问题描述
The Employee table holds all employees. Every employee has an Id, a salary, and there is also a column for the department Id.
+----+-------+--------+--------------+
| Id | Name | Salary | DepartmentId |
+----+-------+--------+--------------+
| 1 | Joe | 70000 | 1 |
| 2 | Henry | 80000 | 2 |
| 3 | Sam | 60000 | 2 |
| 4 | Max | 90000 | 1 |
+----+-------+--------+--------------+The Department table holds all departments of the company.
+----+----------+
| Id | Name |
+----+----------+
| 1 | IT |
| 2 | Sales |
+----+----------+Write a SQL query to find employees who have the highest salary in each of the departments. For the above tables, Max has the highest salary in the IT department and Henry has the highest salary in the Sales department.
+————+———-+——–+
| Department | Employee | Salary |
+————+———-+——–+
| IT | Max | 90000 |
| Sales | Henry | 80000 |
+————+———-+——–+
思路分析
有Employee表和Department表,找到不同部门中, 收入最高的人。
与选择每个部门中收入最高的三人类似,这个题目中也使用了subquery,在join两张表之后,再次query,找到e2中不同的department对应的最高的salary。

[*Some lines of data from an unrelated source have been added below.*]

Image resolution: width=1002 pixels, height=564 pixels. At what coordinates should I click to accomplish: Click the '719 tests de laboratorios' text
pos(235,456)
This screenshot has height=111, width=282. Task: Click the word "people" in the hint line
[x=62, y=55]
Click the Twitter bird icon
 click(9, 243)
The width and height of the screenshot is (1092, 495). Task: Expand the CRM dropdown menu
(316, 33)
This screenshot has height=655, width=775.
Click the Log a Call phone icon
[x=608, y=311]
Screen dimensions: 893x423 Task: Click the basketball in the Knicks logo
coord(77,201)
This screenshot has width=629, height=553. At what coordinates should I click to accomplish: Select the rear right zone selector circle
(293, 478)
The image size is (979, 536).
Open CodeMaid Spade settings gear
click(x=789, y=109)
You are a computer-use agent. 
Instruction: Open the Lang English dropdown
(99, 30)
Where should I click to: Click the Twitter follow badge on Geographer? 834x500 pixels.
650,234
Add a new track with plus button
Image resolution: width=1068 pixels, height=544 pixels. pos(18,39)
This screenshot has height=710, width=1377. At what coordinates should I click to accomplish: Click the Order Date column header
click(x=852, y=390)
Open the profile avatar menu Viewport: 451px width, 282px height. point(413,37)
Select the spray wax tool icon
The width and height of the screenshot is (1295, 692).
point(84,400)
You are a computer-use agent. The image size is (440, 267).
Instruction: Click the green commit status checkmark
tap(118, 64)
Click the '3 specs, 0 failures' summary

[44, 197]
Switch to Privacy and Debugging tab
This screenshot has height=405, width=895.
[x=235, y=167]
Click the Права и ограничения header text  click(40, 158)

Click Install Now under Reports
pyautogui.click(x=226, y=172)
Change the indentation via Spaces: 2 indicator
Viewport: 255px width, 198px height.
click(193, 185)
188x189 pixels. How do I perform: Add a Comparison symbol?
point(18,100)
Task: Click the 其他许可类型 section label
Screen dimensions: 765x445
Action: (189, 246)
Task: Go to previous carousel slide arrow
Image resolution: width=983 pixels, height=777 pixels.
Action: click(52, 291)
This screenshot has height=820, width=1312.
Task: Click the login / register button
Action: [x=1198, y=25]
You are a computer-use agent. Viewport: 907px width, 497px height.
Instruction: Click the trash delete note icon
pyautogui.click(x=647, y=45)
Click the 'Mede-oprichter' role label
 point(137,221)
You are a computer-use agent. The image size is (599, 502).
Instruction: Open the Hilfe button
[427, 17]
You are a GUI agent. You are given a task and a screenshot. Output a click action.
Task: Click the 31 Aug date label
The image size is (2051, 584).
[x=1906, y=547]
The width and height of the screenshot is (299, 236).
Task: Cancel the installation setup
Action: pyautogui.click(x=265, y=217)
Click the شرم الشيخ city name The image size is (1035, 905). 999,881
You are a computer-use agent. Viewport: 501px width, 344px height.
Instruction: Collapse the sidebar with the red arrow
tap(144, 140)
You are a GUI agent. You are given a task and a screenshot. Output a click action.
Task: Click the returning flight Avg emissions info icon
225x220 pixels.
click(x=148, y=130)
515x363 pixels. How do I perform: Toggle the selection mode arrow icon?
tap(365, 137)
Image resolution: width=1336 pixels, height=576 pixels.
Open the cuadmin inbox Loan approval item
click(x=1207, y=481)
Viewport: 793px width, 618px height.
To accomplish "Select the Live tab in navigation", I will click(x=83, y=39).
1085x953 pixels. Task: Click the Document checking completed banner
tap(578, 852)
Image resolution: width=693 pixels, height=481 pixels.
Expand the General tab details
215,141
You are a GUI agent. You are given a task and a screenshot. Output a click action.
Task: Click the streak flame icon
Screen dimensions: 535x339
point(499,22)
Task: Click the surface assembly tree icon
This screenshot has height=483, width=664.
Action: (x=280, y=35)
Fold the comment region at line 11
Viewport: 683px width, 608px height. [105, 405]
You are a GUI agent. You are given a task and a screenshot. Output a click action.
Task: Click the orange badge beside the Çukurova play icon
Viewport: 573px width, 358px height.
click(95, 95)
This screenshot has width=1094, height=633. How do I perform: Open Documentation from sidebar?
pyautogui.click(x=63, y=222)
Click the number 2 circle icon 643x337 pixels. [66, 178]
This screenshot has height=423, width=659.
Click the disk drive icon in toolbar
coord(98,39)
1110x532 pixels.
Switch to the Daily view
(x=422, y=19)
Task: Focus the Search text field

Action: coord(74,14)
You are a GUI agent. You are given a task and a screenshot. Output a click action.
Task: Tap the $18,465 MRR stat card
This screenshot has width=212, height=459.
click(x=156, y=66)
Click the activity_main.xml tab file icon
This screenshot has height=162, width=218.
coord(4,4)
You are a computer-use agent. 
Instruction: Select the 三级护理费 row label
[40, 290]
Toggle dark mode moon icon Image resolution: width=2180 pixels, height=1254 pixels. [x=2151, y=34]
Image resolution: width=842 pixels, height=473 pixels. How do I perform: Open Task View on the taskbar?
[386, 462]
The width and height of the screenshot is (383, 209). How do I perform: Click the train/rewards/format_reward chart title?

这里不能使用left join,因为会产生null值,所以需要全匹配。
代码
# Write your MySQL query statement below
select d.Name as Department, e1.Name as Employee, e1.Salary from
Employee e1 join Department d on e1.DepartmentId = d.Id
where e1.Salary = (select MAX(salary) from Employee e2 where e2.DepartmentId = d.Id)
order by d.Name ASC
时间复杂度:未知
空间复杂度:未知
反思
有些复杂了,不过在实际的操作中不应当使用太多的subquery,这回大大的降低查询速度。